- **Task**
The records should be written out in full, with nothing altered.

-------- Dataset records

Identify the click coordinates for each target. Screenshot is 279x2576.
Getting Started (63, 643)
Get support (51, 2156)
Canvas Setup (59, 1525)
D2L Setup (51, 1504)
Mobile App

----------------

- **Task answer**
Identify the click coordinates for each target. Screenshot is 279x2576.
Getting Started (63, 643)
Get support (51, 2156)
Canvas Setup (59, 1525)
D2L Setup (51, 1504)
Mobile App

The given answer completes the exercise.